------ Input data ------

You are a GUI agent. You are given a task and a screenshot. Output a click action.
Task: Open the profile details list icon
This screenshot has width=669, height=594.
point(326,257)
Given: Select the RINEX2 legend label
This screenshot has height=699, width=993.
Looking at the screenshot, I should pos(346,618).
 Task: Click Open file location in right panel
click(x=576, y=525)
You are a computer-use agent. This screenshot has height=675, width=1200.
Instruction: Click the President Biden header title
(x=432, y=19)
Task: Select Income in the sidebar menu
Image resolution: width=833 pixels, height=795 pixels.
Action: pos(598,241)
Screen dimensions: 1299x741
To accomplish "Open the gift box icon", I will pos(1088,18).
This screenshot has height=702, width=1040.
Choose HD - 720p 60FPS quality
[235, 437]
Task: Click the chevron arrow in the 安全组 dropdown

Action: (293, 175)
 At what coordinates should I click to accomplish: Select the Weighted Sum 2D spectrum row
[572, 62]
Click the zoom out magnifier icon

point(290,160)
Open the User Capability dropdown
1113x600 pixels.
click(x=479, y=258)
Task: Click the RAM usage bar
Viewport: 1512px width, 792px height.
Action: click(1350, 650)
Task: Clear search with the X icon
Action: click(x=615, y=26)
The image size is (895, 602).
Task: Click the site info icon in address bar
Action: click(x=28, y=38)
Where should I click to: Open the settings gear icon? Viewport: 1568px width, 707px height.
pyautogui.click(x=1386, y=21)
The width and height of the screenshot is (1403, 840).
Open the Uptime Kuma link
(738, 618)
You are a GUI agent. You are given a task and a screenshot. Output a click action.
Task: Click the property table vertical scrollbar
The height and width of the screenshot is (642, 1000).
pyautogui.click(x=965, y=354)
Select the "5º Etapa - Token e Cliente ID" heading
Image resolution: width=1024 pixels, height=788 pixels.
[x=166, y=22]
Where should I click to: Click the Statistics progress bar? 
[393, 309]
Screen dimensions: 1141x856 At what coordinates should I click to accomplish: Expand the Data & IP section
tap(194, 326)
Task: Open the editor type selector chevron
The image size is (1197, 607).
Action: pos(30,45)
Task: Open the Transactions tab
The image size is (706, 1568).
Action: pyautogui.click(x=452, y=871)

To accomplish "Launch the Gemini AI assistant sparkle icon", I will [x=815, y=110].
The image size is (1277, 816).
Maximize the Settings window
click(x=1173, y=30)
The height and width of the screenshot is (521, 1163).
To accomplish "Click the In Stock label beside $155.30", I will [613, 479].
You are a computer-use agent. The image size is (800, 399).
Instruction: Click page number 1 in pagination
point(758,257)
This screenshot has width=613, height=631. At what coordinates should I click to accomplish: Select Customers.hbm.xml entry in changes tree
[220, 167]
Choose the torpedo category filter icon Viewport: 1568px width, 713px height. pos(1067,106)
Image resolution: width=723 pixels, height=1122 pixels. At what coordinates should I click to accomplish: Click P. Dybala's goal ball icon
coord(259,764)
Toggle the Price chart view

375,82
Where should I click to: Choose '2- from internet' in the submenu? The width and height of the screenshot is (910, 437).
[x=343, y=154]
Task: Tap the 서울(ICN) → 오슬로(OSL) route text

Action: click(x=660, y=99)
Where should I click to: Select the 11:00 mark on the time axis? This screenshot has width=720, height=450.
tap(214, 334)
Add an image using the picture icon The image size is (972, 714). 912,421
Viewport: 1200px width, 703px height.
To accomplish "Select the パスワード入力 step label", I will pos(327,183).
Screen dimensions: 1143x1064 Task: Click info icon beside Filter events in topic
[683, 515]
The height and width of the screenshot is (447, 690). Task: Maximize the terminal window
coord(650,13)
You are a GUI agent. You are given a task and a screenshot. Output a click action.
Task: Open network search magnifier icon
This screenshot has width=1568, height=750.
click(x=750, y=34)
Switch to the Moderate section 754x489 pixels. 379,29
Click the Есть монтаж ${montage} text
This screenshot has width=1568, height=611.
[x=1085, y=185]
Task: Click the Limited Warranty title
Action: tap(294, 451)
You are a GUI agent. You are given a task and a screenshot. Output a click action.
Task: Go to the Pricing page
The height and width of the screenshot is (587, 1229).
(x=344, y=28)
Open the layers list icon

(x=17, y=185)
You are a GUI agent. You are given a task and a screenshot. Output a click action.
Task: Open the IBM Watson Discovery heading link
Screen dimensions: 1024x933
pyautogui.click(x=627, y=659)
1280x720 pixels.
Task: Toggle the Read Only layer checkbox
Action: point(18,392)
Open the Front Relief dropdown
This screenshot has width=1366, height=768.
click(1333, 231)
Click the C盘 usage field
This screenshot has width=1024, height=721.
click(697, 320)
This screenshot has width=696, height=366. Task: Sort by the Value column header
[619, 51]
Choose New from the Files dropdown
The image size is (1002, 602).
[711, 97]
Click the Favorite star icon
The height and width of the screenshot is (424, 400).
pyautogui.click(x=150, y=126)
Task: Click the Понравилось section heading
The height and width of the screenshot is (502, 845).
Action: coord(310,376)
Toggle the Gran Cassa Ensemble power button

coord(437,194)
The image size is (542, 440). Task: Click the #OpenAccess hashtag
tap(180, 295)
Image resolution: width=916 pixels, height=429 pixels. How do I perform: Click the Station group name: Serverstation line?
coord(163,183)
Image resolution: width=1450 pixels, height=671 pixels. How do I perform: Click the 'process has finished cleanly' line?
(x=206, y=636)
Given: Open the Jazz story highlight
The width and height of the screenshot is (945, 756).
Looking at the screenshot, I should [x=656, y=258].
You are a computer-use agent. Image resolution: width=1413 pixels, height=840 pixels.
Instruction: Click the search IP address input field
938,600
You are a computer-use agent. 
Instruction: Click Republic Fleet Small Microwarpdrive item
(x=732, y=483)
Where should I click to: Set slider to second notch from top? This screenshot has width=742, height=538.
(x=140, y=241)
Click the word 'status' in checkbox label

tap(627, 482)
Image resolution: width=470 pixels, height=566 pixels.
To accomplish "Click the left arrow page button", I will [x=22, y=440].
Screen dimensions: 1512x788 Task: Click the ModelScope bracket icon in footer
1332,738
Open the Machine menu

------

_Problem requirements_
Among the records, find every line with the word "will" and copy it.

_Completed exercise_
To accomplish "Open the gift box icon", I will pos(1088,18).
To accomplish "Launch the Gemini AI assistant sparkle icon", I will [x=815, y=110].
To accomplish "Click the In Stock label beside $155.30", I will [613, 479].
To accomplish "Select the パスワード入力 step label", I will pos(327,183).
To accomplish "Click the left arrow page button", I will [x=22, y=440].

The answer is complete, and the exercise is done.